How to create a callback using torch.multiprocessing (TPU)

Unfortunately, this did not work. I added self.recorder.silent = True under on_train_begin but I still have the script printing <IPython.core.display.HTML object> from the progress bar.

Sorry just to clarify - this is fastai v2’s syntax.

1 Like

Ah ok. Right now I am working on fastai v1, but when I try to implement TPU support for fastai v2, I will keep this in mind. Thanks!

Not sure ifg you already discovered this.
Any reason why you didn’t follow the standard example practice of putting all the initialisation code in functions? This isn’t just a stylistic choice, it alters the way the spawn works. If you have code outside of a function then those in-memory variables are inherited in the spawned (via OS fork) process, as it gets a copy of the parent processes memory. This can cause issues as things like semaphores can’t be copied to the child process (you can also deadlock the child process as if a Lock is held then it is weirdly partially inherited as being locked in the child, but will not unlock when the parent does). If instead you put it in a function then when the child process is created it imports the module you spawned from and runs it. So this actually creates it from scratch in the child process.

So this might help with some of your semaphore issues.

Which initialization code?

I think when writing the code, I was going for isolating the fit function and sending just the fit function to TPU.

The code that actually creates the learner.
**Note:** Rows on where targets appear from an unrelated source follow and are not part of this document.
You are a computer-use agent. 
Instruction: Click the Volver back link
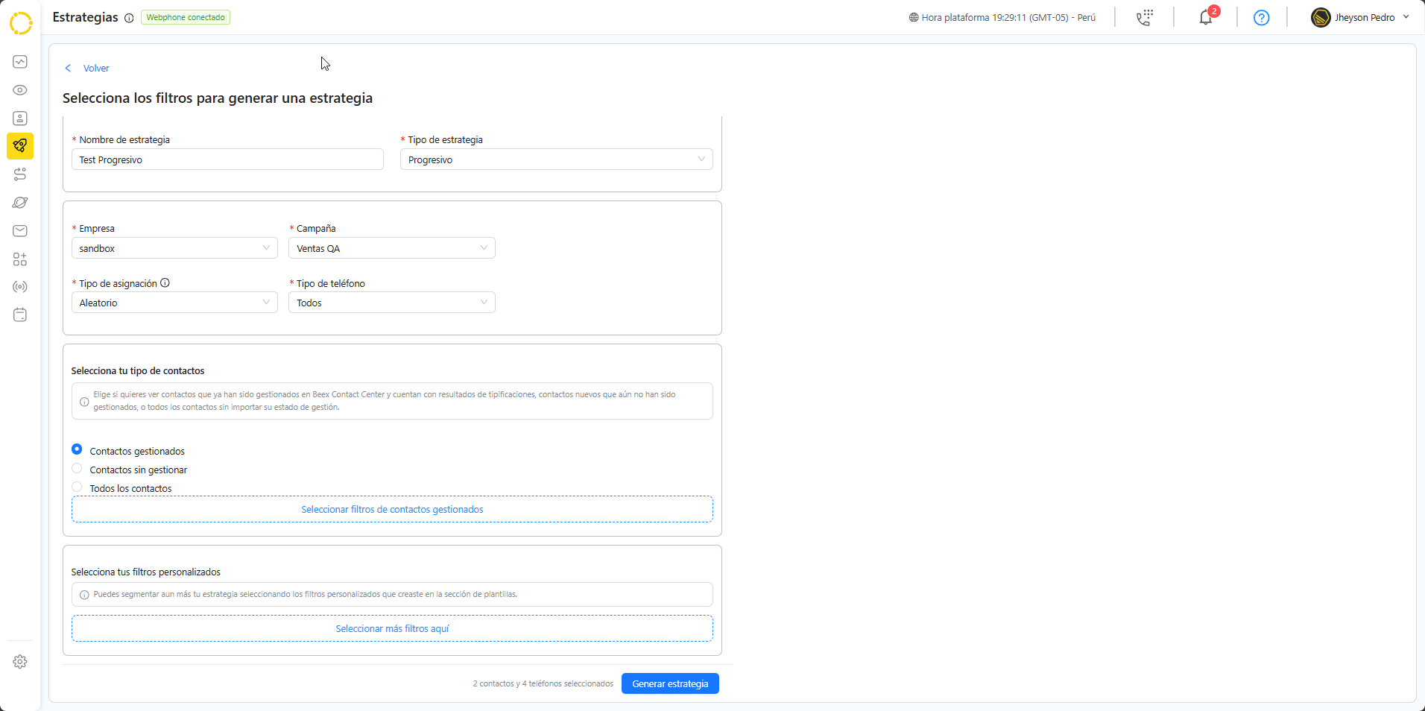tap(95, 69)
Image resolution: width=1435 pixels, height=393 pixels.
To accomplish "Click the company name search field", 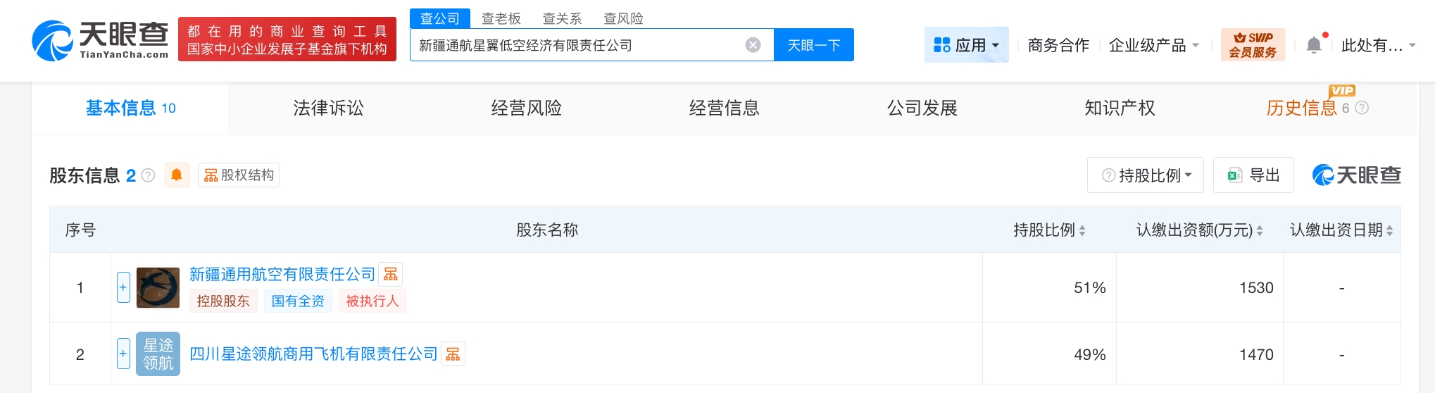I will pyautogui.click(x=577, y=45).
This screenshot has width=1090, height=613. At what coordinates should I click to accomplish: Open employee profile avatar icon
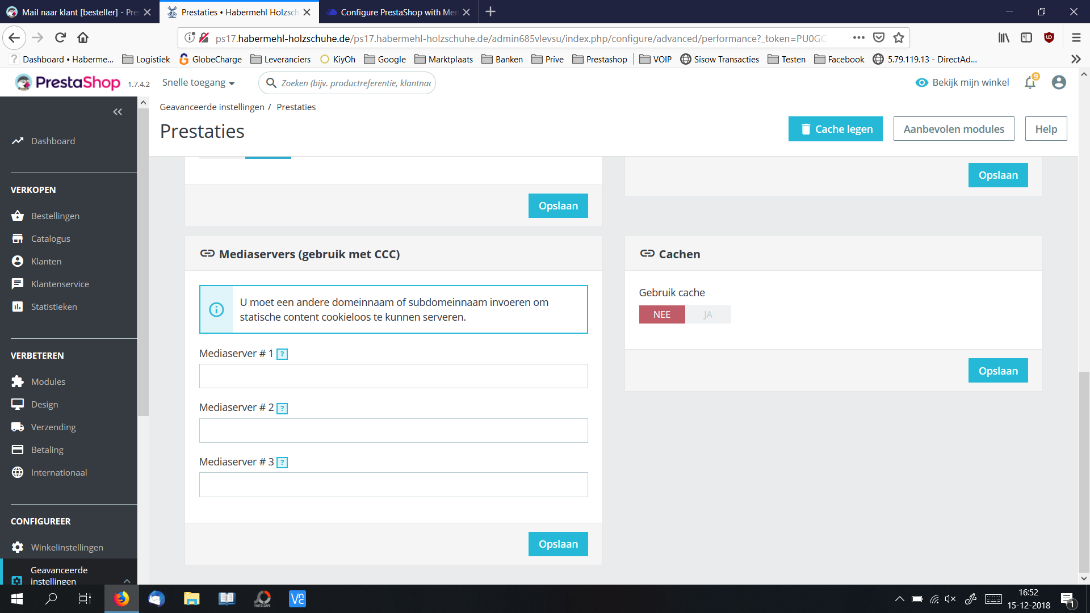coord(1059,83)
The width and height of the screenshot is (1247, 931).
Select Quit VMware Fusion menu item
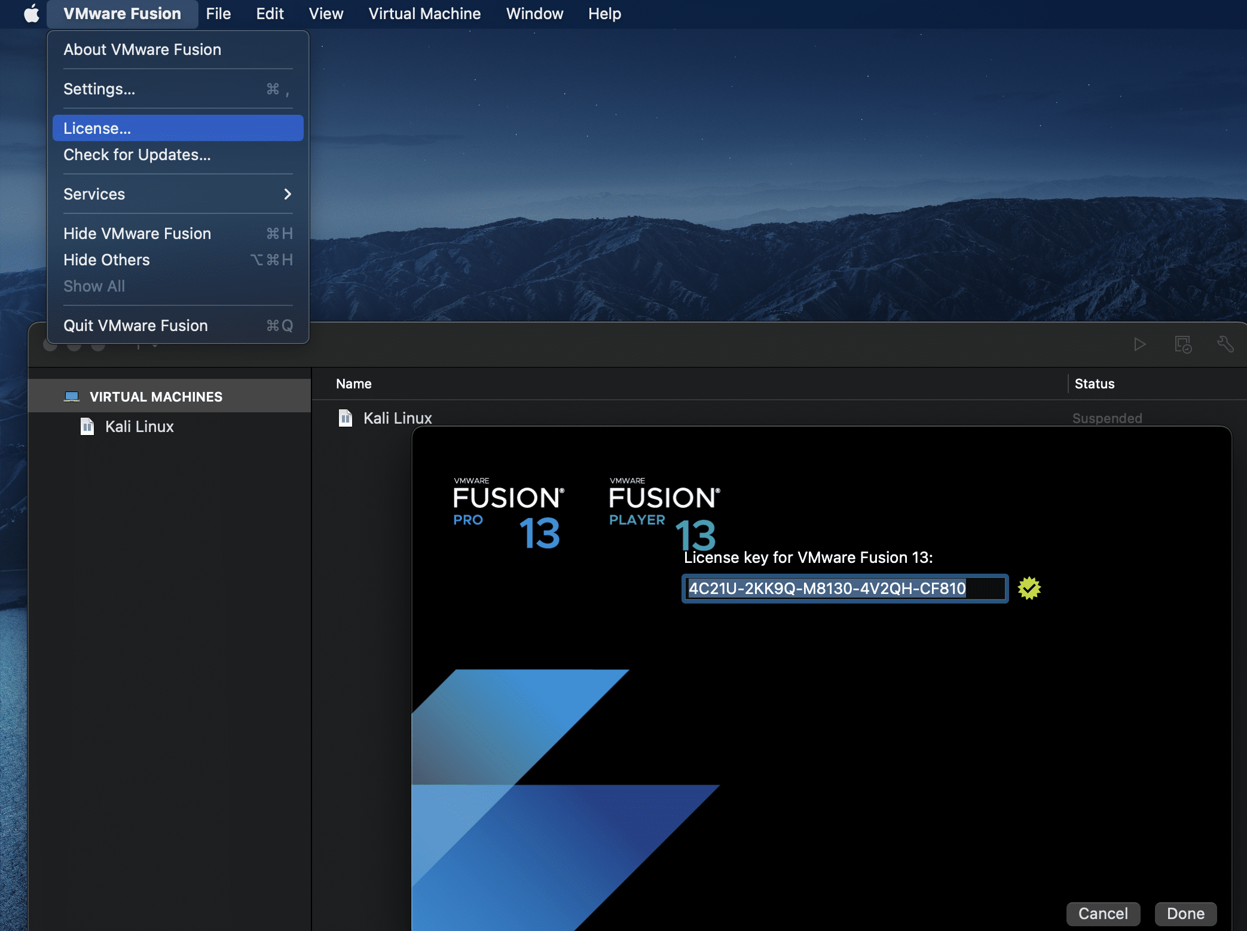[x=136, y=326]
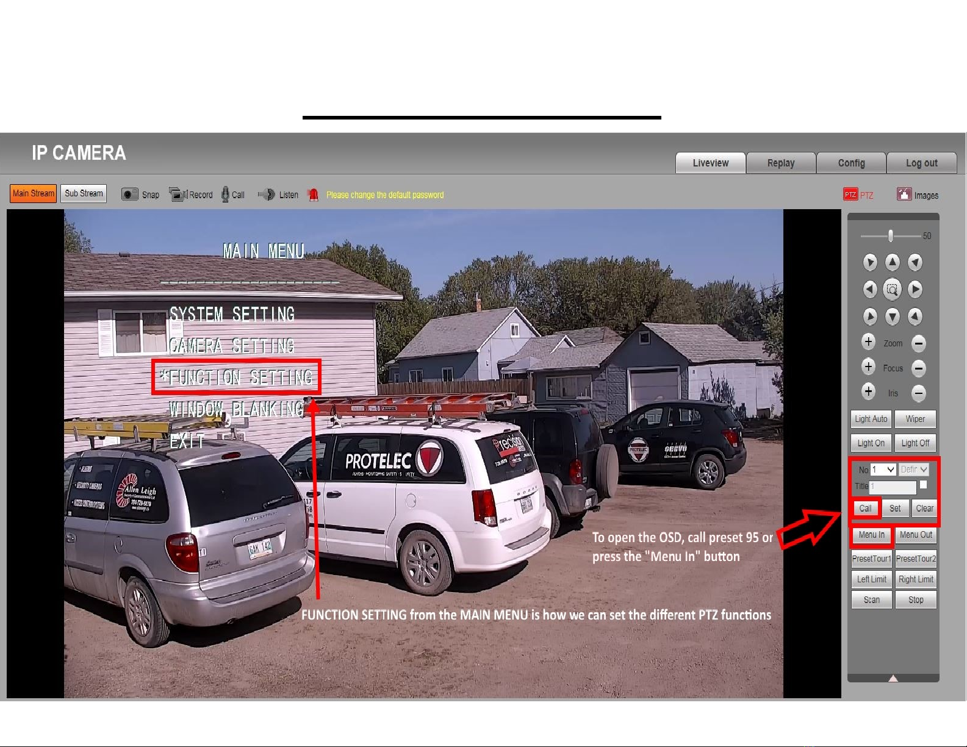Start recording with the Record icon
Screen dimensions: 967x747
pos(178,195)
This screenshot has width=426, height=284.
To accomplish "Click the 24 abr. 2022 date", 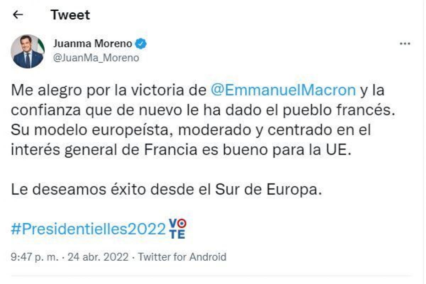I will [97, 257].
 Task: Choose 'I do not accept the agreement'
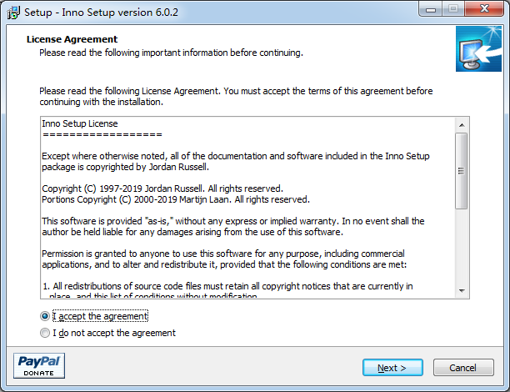click(x=45, y=333)
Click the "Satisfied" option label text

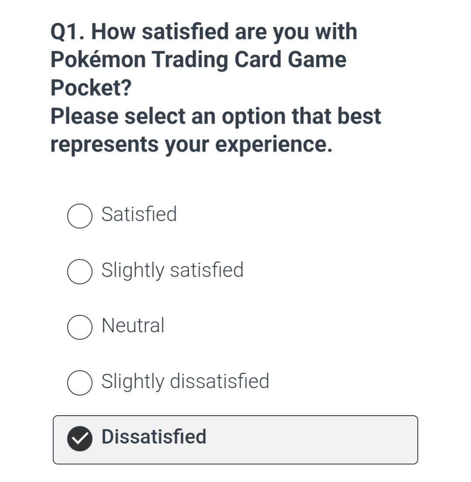tap(139, 214)
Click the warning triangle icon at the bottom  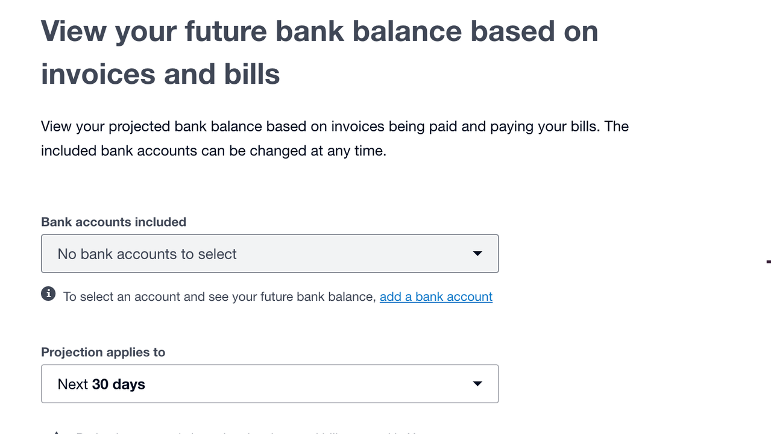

You create it outside a function. I’m suggesting instead:

def train_loop():
  path = untar_data(URLs.MNIST_SAMPLE)
  data = ImageDataBunch.from_folder(path)
  learn = cnn_learner(data, models.resnet50, metrics=accuracy).to_tpu_distributed()
  learn.fit(1)

if __name__ == '__main__':
  mp.spawn(train_loop)

So not having the learner copied.

You’ll note the samples create dataloaders etc inside a function which isn’t called from the main process which only calls mp.spawn.

But now you create a separate dataset and learner for each core. That doesn’t make sense anything to me. Is there something I am missing?

Yes, you’re supposed to create completely separate model, dataloader and optimiser (so a Learner) for each core. This applies to both multiprocess and threaded, it’s inherent to the TPU operation not an implementation thing for multiprocessing.
I think a key bit you’re missing is the DistributedSampler. That’s what means each core runs on a different selection of indexes from the dataloader, you give it the number of cores and the ‘rank’ (i.e. index) of the core (so presumably each core basically does only those samples where index % num_cores == rank). As for the optimiser, the xm.optimizer_step is what aggregates the gradients from the optimiser of each core to perform a unified update. For the model I think there’s some TPU magic there which automatically keeps the models in sync between the various cores.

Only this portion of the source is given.